The class is controlled and subjects are discussed in sequence. The class will spend much of the time on stories told by the pump parts as they are read and examined. One 3196 sleeve can and will indicate that the elastomer was chemically attacked, the discharge valve was closed, the wrong set screws were supplied, unnecessary looseness was there, what the material construction is, and much more from a carefully looked at sleeve.
Troubleshooting other failed parts include shaft/bearing failures, bearings, packing, seals, impellers, and more. Oil return discussions will open many eyes and answer questions that leave mechanics unsure at times, the explanations will create understanding for the operators that have seen leaks caused by these problems. We will take a look at reliability improvements such as coatings, expansion chambers, oil condition sight glasses, isolators, magnetic seals, tighter specifications, and more.
Lubrication is another topic that will get interesting in this class as the level, temperature, contamination, and other issues pop up. The class is full of tips and techniques and attendees always add a more, note taking is automatic. Packing will be addressed to the needs of the class especially when to adjust and not, also how much. Mechanical seal selection, types, tips, failures, installations, and operations hold the attention of the class with several different seals. The attendees to this class will be close to parts, for easy touch and better understanding. Questions are encouraged, co-workers answer most, and skills are respected.

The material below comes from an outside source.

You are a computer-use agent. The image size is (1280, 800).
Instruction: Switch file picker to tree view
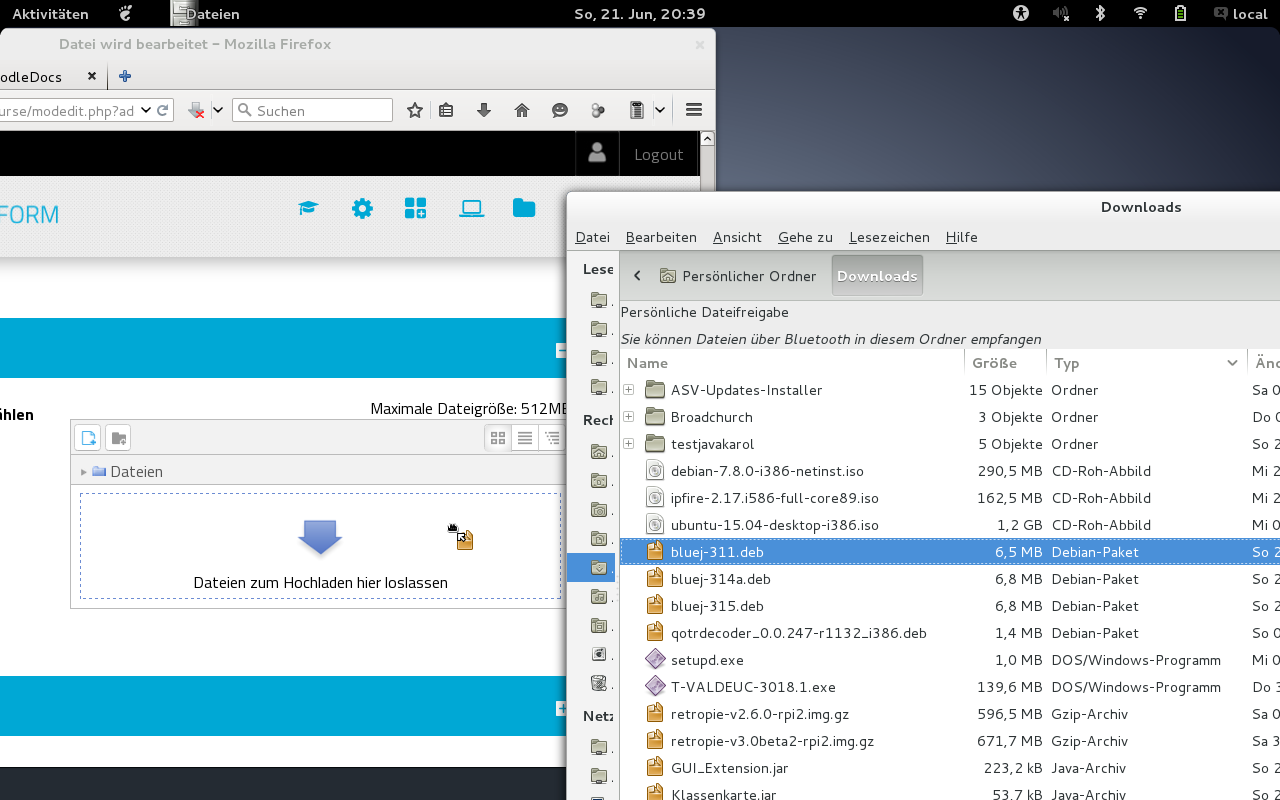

Documentation is extremely important and this class will look at tools to use in developing good equipment tags and how important work orders are. This documentation will help maintenance and purchasing by ordering the correct amount of parts one time. Pump rebuilds that are acceptable by most but want be by the attendees after this class ever again. Operators will feel the Net Positive Suction Head transmitted through vibration of the valve wheel as they open it.Slides of pumps, seals, packing, supports, shims, piping, drives, and much more are presented and discussed for all to be involved with. Some of these will look like what many of the attendees see too often, some are good and most are not so good. This segment of the presentation gives you a new awareness to look at equipment reliability with.